Finding Coefficients in Standard Form: (1-2x)^3 = ax^3 + bx^2 + cx + d

[Benjiman]

I was given a problem in my pre-univeristy Calculus class, and I can't find the coeffecients. The problem is (1-2x)^3 = ax^3 + bx^2 + cx + d. I know that the coefficient of d is 1, and I know that the degree is 3. But I have no idea how to find the coefficients of a, b, and c. Please help.

 

[Deleted member 4993]

I was given a problem in my pre-univeristy Calculus class, and I can't find the coeffecients. The problem is (1-2x)^3 = ax^3 + bx^2 + cx + d. I know that the coefficient of d is 1, and I know that the degree is 3. But I have no idea how to find the coefficients of a, b, and c. Please help.

Hint:

(a + b)^3 = a^3 + 3 * a * b^2 + 3 * b * a^2 + b^3

 

[Dr.Peterson]

I was given a problem in my pre-univeristy Calculus class, and I can't find the coeffecients. The problem is (1-2x)^3 = ax^3 + bx^2 + cx + d. I know that the coefficient of d is 1, and I know that the degree is 3. But I have no idea how to find the coefficients of a, b, and c. Please help.

If you don't know the formula for (a+b)^3, you can take the slow way and expand(1-2x)^3 by first finding (1-2x)^2 = (1-2x)(1-2x), and then multiplying that by (1-2x). Then just match up the coefficients.

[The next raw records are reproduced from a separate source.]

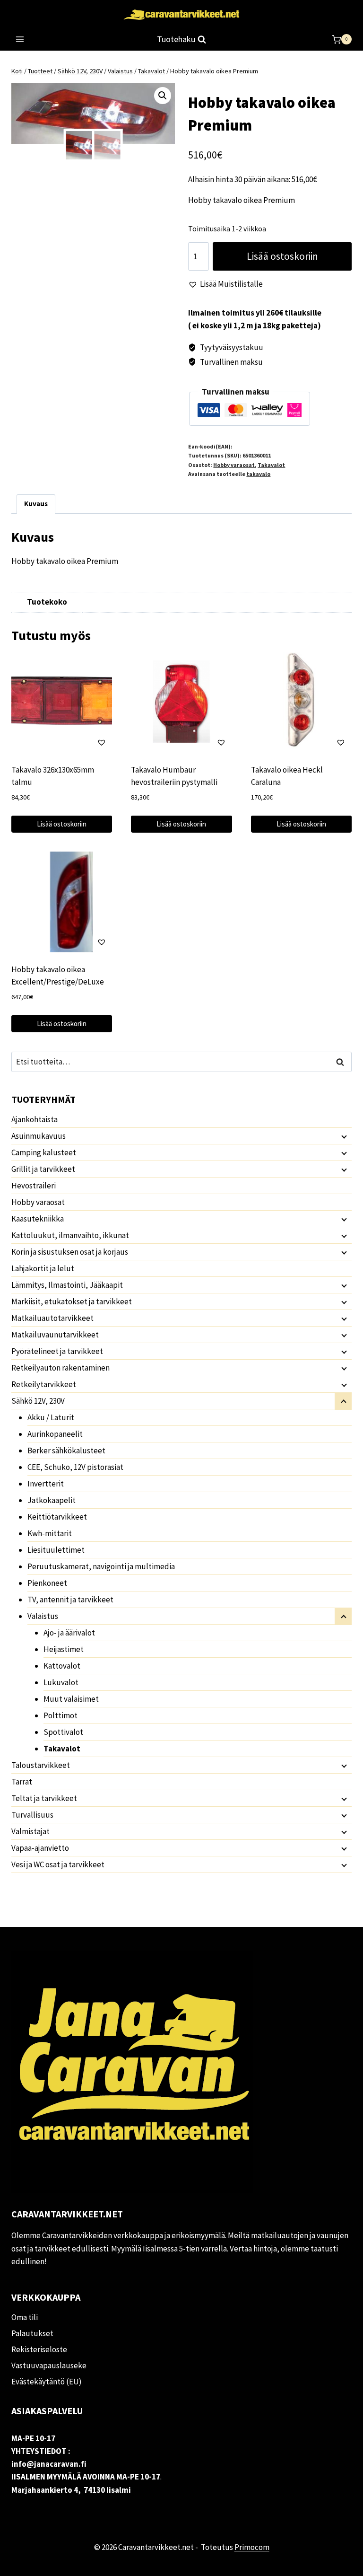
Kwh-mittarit (49, 1533)
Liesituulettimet (56, 1550)
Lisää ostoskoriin (282, 256)
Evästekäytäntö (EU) (46, 2381)
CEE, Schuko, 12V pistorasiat (75, 1467)
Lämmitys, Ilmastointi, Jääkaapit (67, 1285)
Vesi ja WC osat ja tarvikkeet (57, 1864)
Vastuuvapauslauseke (48, 2365)
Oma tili (24, 2317)
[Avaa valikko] (20, 39)
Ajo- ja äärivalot (69, 1632)
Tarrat (21, 1781)
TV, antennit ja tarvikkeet (70, 1599)
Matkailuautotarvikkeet (52, 1318)
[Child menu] (343, 1136)
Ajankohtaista (34, 1119)
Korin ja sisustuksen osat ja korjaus (69, 1252)
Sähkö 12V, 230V (38, 1401)
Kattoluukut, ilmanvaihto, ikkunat (70, 1235)
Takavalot (271, 464)
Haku (343, 1061)
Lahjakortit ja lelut (42, 1268)
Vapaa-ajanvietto (40, 1848)
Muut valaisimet (71, 1699)
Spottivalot (63, 1732)
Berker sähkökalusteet (66, 1450)
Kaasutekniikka (37, 1218)
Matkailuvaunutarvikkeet (55, 1334)
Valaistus (42, 1616)
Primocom (251, 2547)
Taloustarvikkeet (40, 1765)
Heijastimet (63, 1649)
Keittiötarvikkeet (57, 1517)
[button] (162, 95)
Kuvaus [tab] (36, 503)
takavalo (258, 473)
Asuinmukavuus (38, 1136)
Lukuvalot (60, 1682)
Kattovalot (61, 1666)
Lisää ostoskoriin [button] (61, 823)
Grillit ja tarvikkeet (43, 1169)
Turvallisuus (32, 1815)
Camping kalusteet (43, 1152)
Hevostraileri (33, 1185)
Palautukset (32, 2333)
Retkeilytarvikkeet (43, 1384)
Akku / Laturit (50, 1417)
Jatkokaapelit (51, 1500)
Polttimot (60, 1715)
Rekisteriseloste (39, 2349)
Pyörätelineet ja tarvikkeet (57, 1351)
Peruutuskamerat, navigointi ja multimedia (101, 1566)
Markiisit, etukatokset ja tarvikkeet (71, 1301)
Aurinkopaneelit (55, 1434)
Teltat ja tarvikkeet (44, 1798)
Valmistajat (30, 1831)
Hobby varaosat (234, 464)
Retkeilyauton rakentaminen (60, 1368)
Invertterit (45, 1483)
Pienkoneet (47, 1583)
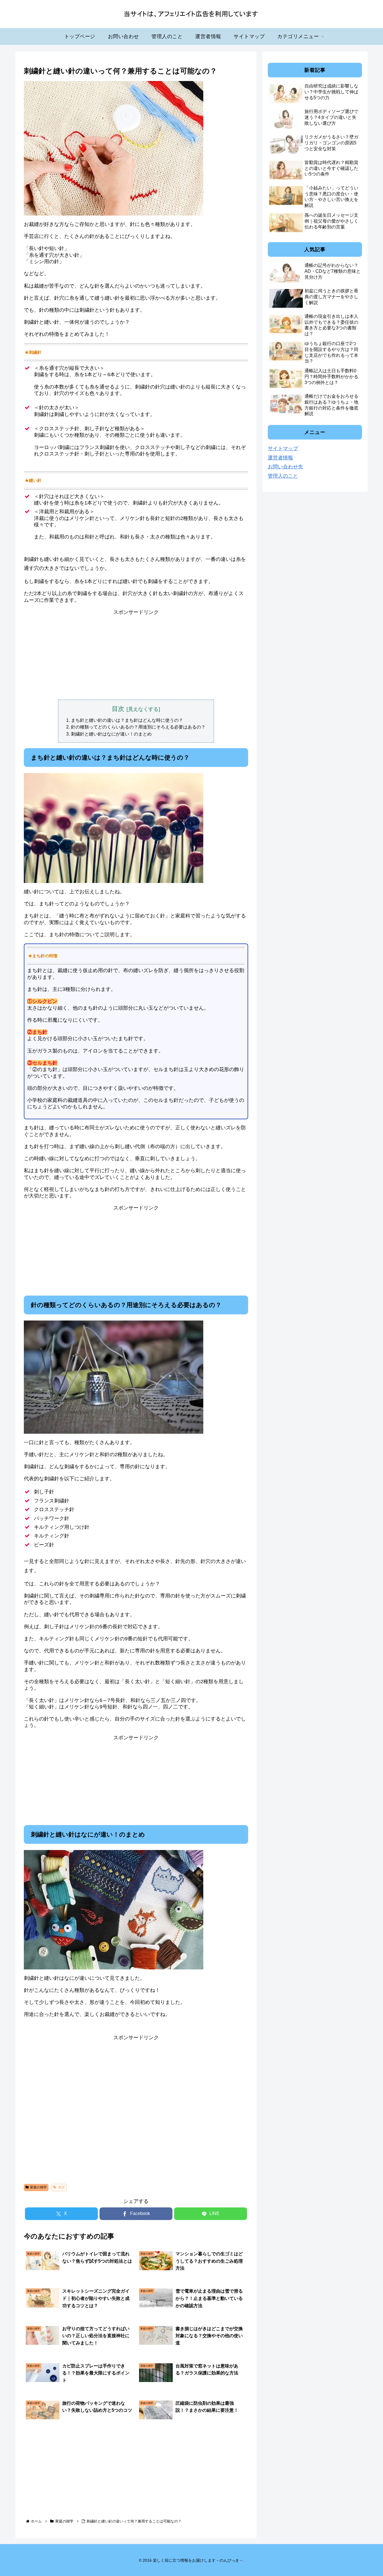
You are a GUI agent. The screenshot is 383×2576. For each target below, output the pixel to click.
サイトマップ (283, 448)
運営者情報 (280, 458)
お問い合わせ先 (285, 467)
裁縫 (61, 2187)
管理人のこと (283, 476)
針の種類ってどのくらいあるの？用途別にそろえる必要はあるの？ (138, 726)
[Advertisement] (136, 655)
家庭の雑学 (38, 2187)
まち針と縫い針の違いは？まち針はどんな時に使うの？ (127, 720)
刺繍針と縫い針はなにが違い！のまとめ (111, 733)
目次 (118, 708)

Please show us some work, so we can tell what level of help you need beyond this.

 

[stapel]

Find the coeffecients a, b, c and d for (1-2x)^3 = ax^3 + bx^2 + cx + d.

...I have no idea how to find the coefficients of a, b, and c. Please help.

Try using what you learned back in algebra. Multiply (1 - 2x) by (1 - 2x). Then multiply the result by (1 - 2x). (here) Simplify the result by combining all "like" terms. (here)

Then compare the coefficients of each term. Whatever is the coefficient on the cubed-x term in your expansion of the left-hand side, this will be the value of "a". And so forth.

If you get stuck, please reply with a clear listing of your efforts so far. Thank you!